• **GIVEN DATA**:
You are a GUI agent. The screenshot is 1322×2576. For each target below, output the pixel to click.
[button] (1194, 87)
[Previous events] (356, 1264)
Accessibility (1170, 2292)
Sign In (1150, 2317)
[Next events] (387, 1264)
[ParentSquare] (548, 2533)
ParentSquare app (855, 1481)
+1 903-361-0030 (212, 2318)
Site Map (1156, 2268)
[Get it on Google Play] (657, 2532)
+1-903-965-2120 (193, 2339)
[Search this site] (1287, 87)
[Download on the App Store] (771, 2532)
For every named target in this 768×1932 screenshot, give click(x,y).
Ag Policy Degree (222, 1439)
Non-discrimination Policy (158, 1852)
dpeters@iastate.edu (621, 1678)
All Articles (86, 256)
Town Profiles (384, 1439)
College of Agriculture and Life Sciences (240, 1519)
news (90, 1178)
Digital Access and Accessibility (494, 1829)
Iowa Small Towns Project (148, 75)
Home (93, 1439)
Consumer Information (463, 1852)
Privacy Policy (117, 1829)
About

• **YOUR INSTRUCTIONS**:
Word for word, return the entire set of entries.

• **PROBLEM SOLUTION**:
You are a GUI agent. The screenshot is 1322×2576. For each target below, output the pixel to click.
[button] (1194, 87)
[Previous events] (356, 1264)
Accessibility (1170, 2292)
Sign In (1150, 2317)
[Next events] (387, 1264)
[ParentSquare] (548, 2533)
ParentSquare app (855, 1481)
+1 903-361-0030 (212, 2318)
Site Map (1156, 2268)
[Get it on Google Play] (657, 2532)
+1-903-965-2120 (193, 2339)
[Search this site] (1287, 87)
[Download on the App Store] (771, 2532)
For every named target in this 768×1932 screenshot, give click(x,y).
Ag Policy Degree (222, 1439)
Non-discrimination Policy (158, 1852)
dpeters@iastate.edu (621, 1678)
All Articles (86, 256)
Town Profiles (384, 1439)
College of Agriculture and Life Sciences (240, 1519)
news (90, 1178)
Digital Access and Accessibility (494, 1829)
Iowa Small Towns Project (148, 75)
Home (93, 1439)
Consumer Information (463, 1852)
Privacy Policy (117, 1829)
About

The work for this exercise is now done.